Статья:
:::::

Расправимся с бедой.

Дымок от папиросы

Да ветреный канал,

Чтоб злые наши слезы

Никто не увидал.


Как вот это не любить? Понимаете… Или кушнеровское же:


Эти бешеные страсти

И возвышенные жесты —

Нечто вроде белой пасты,

Исторгаемой из жести.


Я цитирую на память, потому что… Да и нет у меня времени сейчас лазить во все это. Но конечно, волшебные стихи Шефнера, гениальные, точные, прорывные стихи Слепаковой, учителя моего, и кушнеровские тогдашние стихи… Кушнер мне однажды замечательно как-то за рюмкой сказал: «Все-таки можно по-разному относиться к ранним моим стихам, и сам я к ним отношусь по-разному, но одно могу сказать точно: так тогда не писал никто». Это верно, абсолютно верно. И понимаете, у Кушнера интонация ранних его стихов… с одной стороны, это очень легкая поэзия, но с другой — невероятно горькая. Понимаете, вот это москвичам не было дано.


Он знает: мы такого теста.

Туда, где ценятся слова,

Где не кружится голова.

И это, точно, наше место.


Вот Питер! Ну и конечно, опыт Анненского, всю жизнь прожившего в тиши, в глуши, на виду, но никто не знал его подлинного Я. И умер он так вот странно, публично у всех на виду, на ступеньках вокзала — и при этом умер оскорбленный глубоко тем, что вместо него поместили модную Черубину. Внутренняя драма. Хотя, конечно, смерть его не этим вызвана. Внутренняя мучительная драма Анненского, конечно, на всех питерцев оказала огромное, глубокое, непреодоленное влияние.

Питер — это же не просто город гордых людей, а это еще и город закомплексованных людей. Другое дело, что комплекс — это кодекс. Я никогда не считаю закомплексованность грехом. Но иногда, когда питерские выходят на первые позиции, это начинает проявляться не лучшими чертами. Как вы понимаете, я имею в виду сейчас самоутверждение Бродского, а не Путина (хотя в путинском поведении тоже очень много от издержек петербургского характера).

:::::

Выборка данных:
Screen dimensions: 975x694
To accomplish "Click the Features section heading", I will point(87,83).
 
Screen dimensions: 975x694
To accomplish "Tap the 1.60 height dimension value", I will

:::::

Задания:
1 – Повторите фрагмент статьи от слов «Питер — это» до слов «от издержек петербургского характера).».
2 – Ответьте по статье на вопросы:
(a) Где умер Анненский?
(b) Кого автор называет своим учителем?
(c) Чьё самоутверждение имеет в виду автор, говоря о питерских на первых позициях?
Материал со статьёй никак не связан.

Ответы:
1 –
Питер — это же не просто город гордых людей, а это еще и город закомплексованных людей. Другое дело, что комплекс — это кодекс. Я никогда не считаю закомплексованность грехом. Но иногда, когда питерские выходят на первые позиции, это начинает проявляться не лучшими чертами. Как вы понимаете, я имею в виду сейчас самоутверждение Бродского, а не Путина (хотя в путинском поведении тоже очень много от издержек петербургского характера).

2 –
(a) На ступеньках вокзала.
(b) Слепакову.
(c) Бродского.